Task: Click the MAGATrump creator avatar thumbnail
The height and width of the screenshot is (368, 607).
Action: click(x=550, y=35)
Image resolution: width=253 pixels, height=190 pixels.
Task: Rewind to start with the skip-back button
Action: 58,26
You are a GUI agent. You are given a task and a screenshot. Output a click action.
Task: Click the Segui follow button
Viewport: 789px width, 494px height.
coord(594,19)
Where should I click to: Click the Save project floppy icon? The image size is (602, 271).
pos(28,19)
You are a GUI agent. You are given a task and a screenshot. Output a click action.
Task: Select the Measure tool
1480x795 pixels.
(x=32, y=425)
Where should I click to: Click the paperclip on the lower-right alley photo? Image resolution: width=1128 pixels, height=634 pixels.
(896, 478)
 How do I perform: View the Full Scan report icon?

....................

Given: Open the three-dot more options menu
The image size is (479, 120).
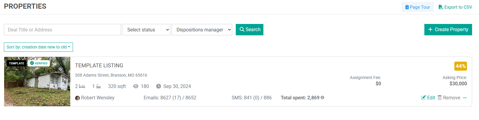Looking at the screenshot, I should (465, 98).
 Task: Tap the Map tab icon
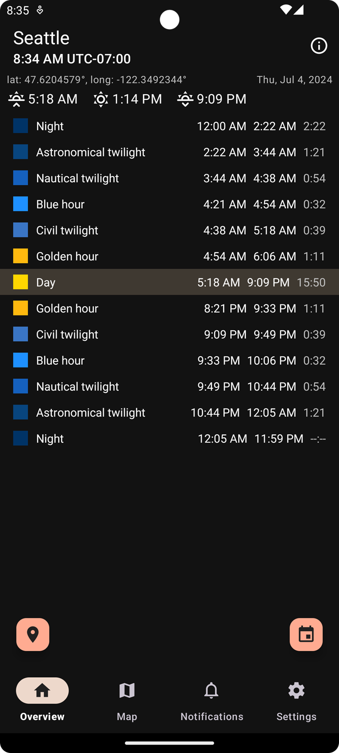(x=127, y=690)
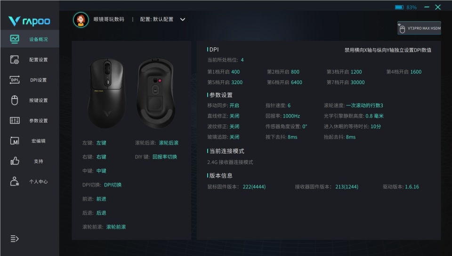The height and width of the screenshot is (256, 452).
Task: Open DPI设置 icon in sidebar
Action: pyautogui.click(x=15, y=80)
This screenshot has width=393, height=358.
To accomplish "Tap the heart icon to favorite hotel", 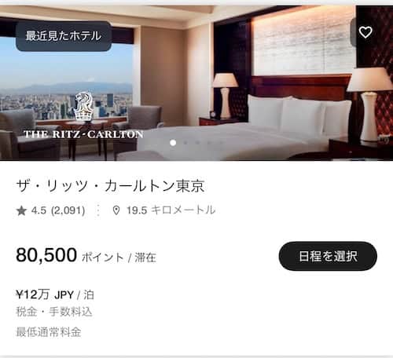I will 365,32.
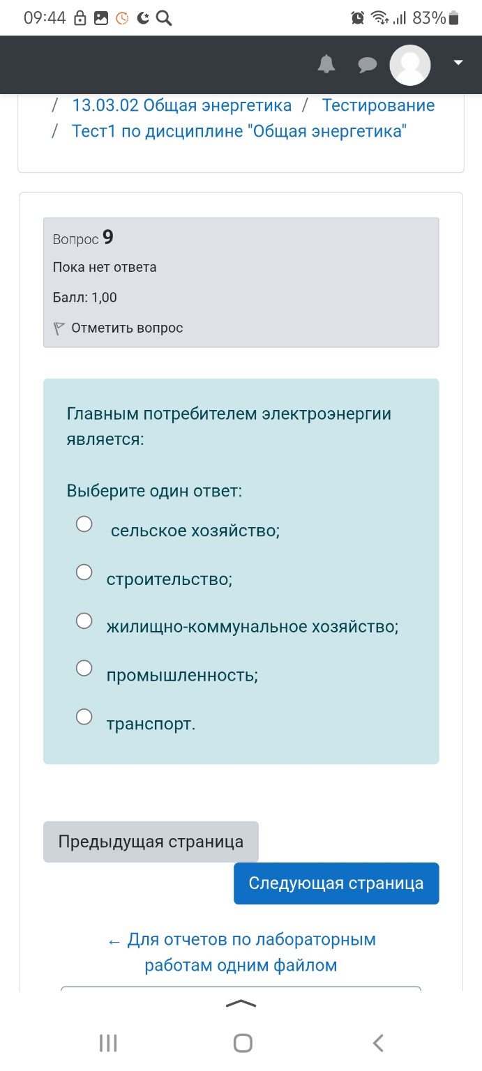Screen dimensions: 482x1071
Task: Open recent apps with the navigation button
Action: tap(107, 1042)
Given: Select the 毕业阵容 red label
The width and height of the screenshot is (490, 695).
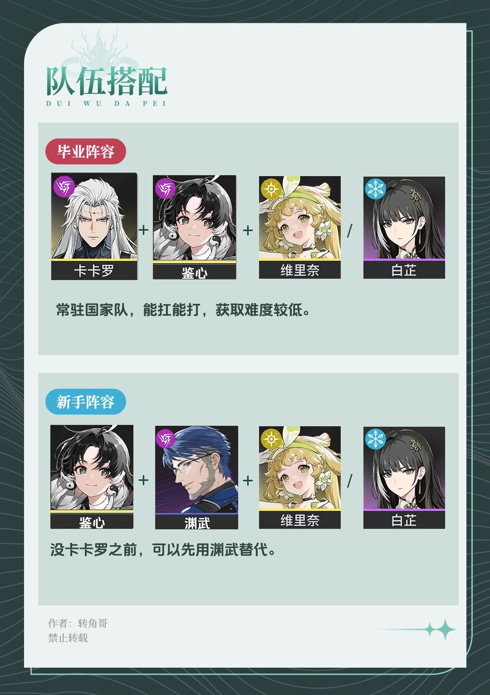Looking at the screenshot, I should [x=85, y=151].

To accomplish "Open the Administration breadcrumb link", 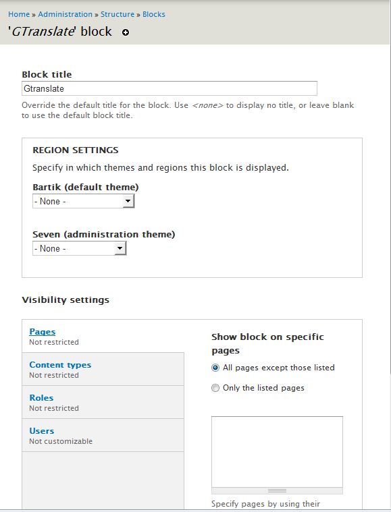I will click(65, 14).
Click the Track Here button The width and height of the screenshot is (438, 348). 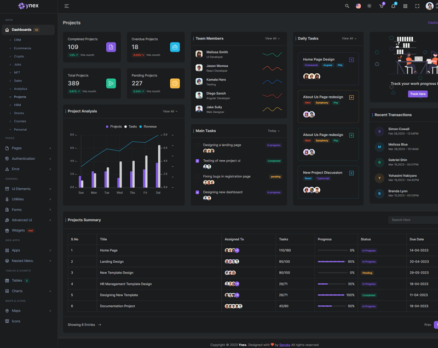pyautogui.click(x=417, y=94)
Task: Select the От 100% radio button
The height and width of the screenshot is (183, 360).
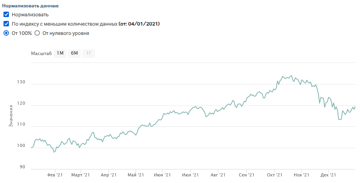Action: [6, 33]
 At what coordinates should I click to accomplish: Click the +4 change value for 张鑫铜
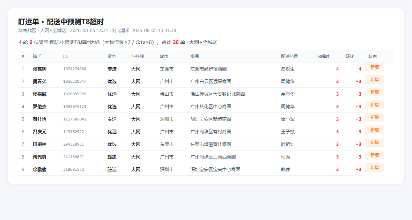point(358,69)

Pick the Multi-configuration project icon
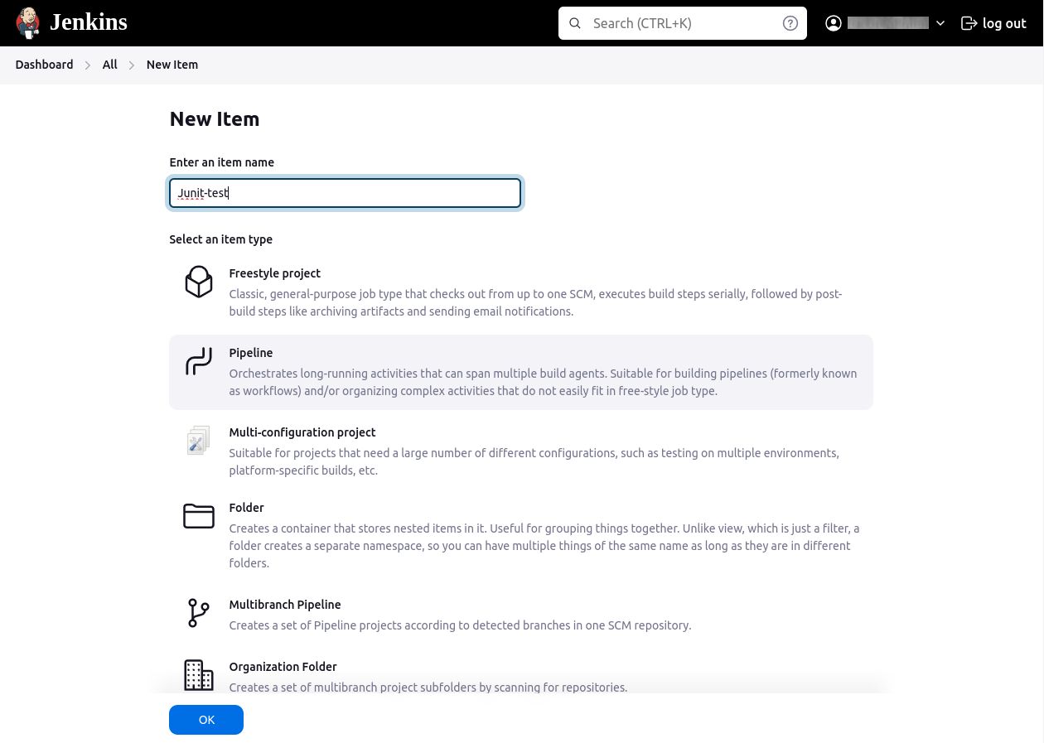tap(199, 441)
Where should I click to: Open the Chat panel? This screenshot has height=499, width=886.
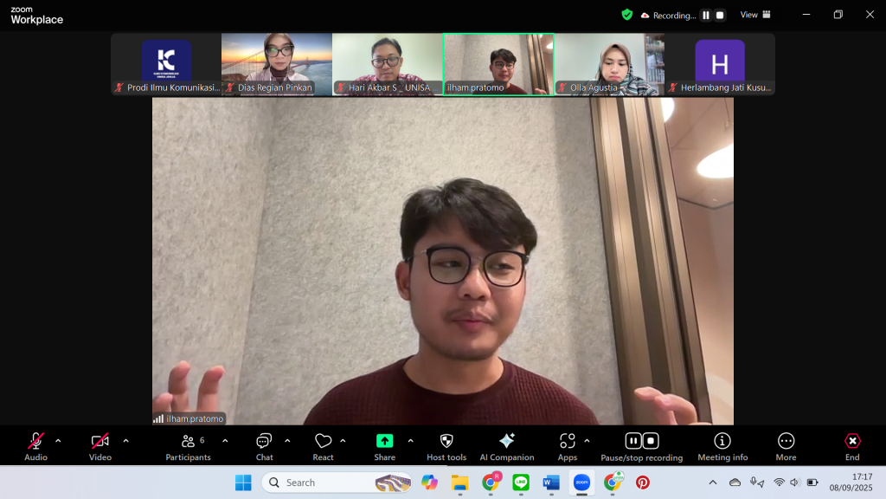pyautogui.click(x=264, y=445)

....................

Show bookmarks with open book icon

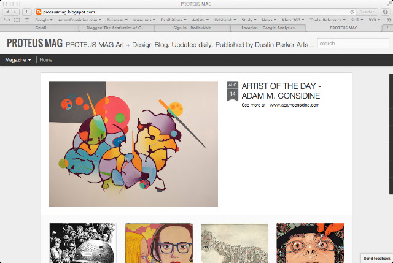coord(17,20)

....................

Write out exactly the lines that fall from the line with "Task: Click the MAGATrump" to the line with "How do I perform: View" in the records above, keeping both ends.

→ EXERCISE OUTPUT
Task: Click the MAGATrump creator avatar thumbnail
The height and width of the screenshot is (368, 607).
Action: click(x=550, y=35)
Image resolution: width=253 pixels, height=190 pixels.
Task: Rewind to start with the skip-back button
Action: 58,26
You are a GUI agent. You are given a task and a screenshot. Output a click action.
Task: Click the Segui follow button
Viewport: 789px width, 494px height.
coord(594,19)
Where should I click to: Click the Save project floppy icon? The image size is (602, 271).
pos(28,19)
You are a GUI agent. You are given a task and a screenshot. Output a click action.
Task: Select the Measure tool
1480x795 pixels.
(x=32, y=425)
Where should I click to: Click the paperclip on the lower-right alley photo? Image resolution: width=1128 pixels, height=634 pixels.
(896, 478)
 How do I perform: View the Full Scan report icon?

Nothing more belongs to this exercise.